> _What is required_
Only the stretch of the listing below that runs from the line with "Click the LocalUp" through the line with "Given: Open the Platforms tab" is to be printed, exactly and with both ends.

> _Given records_
—————

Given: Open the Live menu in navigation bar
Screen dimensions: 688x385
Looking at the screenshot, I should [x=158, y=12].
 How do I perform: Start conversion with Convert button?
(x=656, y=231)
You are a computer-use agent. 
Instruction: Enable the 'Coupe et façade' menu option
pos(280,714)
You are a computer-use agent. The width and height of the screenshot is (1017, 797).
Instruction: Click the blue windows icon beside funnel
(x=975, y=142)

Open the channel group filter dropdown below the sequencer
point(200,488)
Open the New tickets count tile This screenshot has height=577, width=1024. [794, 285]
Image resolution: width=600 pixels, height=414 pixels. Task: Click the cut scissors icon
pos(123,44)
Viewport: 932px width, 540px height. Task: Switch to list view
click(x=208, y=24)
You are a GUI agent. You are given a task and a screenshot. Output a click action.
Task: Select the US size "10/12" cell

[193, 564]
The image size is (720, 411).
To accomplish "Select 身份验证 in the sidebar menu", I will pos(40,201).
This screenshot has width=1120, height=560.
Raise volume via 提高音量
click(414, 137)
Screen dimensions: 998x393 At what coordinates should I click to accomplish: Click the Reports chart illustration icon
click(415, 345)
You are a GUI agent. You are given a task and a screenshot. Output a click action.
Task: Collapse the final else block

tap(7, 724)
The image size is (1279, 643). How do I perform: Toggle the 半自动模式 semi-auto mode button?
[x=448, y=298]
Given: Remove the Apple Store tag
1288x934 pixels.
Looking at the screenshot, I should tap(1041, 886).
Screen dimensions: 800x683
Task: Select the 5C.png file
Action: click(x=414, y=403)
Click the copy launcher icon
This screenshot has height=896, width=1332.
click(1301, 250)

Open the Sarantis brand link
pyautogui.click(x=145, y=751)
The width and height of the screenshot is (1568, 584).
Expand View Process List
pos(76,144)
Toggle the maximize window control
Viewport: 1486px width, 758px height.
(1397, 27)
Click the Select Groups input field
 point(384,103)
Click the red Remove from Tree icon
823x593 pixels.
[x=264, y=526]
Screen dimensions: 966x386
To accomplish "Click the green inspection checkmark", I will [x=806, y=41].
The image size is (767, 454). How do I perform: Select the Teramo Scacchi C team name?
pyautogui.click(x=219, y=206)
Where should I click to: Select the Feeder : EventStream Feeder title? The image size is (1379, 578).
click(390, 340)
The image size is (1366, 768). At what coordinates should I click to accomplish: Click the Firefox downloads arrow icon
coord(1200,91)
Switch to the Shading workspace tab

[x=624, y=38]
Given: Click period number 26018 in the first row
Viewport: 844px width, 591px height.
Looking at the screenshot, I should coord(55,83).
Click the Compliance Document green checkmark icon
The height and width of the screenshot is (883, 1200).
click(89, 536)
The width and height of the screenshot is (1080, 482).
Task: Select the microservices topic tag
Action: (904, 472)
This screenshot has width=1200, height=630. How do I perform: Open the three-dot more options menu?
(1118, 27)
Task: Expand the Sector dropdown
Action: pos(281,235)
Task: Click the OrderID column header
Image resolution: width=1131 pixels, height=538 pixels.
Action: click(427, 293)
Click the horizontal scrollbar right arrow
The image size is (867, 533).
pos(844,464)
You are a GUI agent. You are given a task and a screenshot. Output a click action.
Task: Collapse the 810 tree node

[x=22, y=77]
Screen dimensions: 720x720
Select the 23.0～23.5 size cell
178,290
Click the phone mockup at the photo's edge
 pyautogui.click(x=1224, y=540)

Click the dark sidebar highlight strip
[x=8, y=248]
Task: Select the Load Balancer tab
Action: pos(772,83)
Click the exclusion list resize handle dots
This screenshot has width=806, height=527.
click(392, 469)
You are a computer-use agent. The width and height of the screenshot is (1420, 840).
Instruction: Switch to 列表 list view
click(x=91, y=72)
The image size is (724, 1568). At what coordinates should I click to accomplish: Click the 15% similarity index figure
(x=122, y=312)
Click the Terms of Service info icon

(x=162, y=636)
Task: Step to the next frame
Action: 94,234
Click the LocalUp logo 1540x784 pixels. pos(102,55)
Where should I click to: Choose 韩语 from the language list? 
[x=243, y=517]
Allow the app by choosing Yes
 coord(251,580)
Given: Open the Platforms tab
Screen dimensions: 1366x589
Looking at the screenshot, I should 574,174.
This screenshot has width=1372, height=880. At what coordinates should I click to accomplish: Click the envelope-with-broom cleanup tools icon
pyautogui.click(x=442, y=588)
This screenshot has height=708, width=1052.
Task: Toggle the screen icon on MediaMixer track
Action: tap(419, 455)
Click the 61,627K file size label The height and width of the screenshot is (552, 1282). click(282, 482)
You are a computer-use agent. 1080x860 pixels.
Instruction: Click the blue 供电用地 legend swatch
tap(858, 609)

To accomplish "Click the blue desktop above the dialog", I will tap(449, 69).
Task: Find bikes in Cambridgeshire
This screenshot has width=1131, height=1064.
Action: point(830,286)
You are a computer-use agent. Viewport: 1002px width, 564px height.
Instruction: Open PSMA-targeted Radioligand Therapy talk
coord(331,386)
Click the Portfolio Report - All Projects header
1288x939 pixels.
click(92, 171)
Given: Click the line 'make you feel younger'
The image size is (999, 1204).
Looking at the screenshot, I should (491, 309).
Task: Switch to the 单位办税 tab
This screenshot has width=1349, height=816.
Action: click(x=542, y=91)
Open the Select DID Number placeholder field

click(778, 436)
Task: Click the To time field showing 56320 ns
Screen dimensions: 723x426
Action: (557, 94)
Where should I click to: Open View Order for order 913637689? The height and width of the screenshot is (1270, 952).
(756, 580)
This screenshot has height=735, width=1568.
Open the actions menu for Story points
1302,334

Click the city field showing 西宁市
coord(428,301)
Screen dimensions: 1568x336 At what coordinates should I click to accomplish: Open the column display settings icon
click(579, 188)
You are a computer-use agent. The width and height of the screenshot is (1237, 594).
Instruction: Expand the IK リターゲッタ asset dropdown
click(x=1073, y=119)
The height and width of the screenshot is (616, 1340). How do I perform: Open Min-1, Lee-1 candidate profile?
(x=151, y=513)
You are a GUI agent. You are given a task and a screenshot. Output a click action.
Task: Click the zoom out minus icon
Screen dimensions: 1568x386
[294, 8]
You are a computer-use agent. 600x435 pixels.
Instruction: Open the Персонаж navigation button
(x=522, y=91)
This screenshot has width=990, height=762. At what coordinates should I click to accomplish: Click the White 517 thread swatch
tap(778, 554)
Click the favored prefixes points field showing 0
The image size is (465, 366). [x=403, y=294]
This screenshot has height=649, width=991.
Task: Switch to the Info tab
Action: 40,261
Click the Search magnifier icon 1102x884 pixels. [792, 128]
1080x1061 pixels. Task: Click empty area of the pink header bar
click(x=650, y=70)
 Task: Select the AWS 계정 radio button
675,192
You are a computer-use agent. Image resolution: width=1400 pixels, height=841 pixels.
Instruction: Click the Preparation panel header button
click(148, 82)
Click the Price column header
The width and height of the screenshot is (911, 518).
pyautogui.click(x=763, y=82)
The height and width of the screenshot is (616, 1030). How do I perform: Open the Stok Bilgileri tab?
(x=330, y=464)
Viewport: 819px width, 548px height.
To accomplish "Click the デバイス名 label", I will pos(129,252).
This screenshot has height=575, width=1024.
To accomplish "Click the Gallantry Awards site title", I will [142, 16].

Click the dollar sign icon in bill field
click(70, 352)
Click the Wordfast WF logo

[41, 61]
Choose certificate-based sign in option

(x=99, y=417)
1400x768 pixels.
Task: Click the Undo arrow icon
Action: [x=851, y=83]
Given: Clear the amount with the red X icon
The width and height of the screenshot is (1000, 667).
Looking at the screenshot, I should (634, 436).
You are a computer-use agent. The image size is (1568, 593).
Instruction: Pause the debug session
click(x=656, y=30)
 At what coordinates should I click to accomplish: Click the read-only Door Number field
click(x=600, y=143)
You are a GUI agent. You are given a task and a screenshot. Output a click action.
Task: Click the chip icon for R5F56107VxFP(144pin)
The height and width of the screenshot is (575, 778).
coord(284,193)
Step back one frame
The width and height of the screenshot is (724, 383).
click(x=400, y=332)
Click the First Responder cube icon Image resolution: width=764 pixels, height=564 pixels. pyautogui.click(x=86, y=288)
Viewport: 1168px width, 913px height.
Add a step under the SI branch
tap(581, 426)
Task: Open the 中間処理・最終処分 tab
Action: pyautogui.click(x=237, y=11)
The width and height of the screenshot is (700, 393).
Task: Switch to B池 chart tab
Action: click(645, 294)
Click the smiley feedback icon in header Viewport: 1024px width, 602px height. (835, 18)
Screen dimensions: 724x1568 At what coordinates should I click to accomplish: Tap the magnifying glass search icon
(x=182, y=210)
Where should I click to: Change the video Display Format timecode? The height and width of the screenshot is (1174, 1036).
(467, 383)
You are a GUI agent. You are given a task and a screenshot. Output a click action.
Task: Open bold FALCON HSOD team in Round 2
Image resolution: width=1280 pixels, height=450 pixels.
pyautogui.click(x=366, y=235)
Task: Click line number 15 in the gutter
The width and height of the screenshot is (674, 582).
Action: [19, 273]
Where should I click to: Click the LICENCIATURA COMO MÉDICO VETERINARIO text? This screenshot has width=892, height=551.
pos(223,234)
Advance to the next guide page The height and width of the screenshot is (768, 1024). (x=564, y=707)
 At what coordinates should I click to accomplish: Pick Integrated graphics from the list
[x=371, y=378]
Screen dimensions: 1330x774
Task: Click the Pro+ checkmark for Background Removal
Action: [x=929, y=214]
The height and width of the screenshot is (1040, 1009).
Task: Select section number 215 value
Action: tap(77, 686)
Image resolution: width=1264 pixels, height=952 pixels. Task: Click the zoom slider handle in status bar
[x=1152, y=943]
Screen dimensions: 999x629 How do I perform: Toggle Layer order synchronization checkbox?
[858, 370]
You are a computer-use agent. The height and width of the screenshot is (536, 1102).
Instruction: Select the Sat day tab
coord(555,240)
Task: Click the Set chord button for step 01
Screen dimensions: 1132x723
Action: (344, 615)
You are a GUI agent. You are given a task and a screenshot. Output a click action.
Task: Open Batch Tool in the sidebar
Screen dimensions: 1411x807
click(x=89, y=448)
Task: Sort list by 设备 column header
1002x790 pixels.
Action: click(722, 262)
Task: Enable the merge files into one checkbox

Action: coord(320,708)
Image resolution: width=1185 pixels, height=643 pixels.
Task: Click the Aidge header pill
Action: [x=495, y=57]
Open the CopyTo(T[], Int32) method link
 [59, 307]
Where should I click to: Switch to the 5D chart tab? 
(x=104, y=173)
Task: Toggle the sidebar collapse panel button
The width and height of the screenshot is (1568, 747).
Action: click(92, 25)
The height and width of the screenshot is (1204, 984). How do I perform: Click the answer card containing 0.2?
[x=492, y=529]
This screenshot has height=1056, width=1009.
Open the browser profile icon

—————

> _Your response_
Click the LocalUp logo 1540x784 pixels. pos(102,55)
Where should I click to: Choose 韩语 from the language list? 
[x=243, y=517]
Allow the app by choosing Yes
 coord(251,580)
Given: Open the Platforms tab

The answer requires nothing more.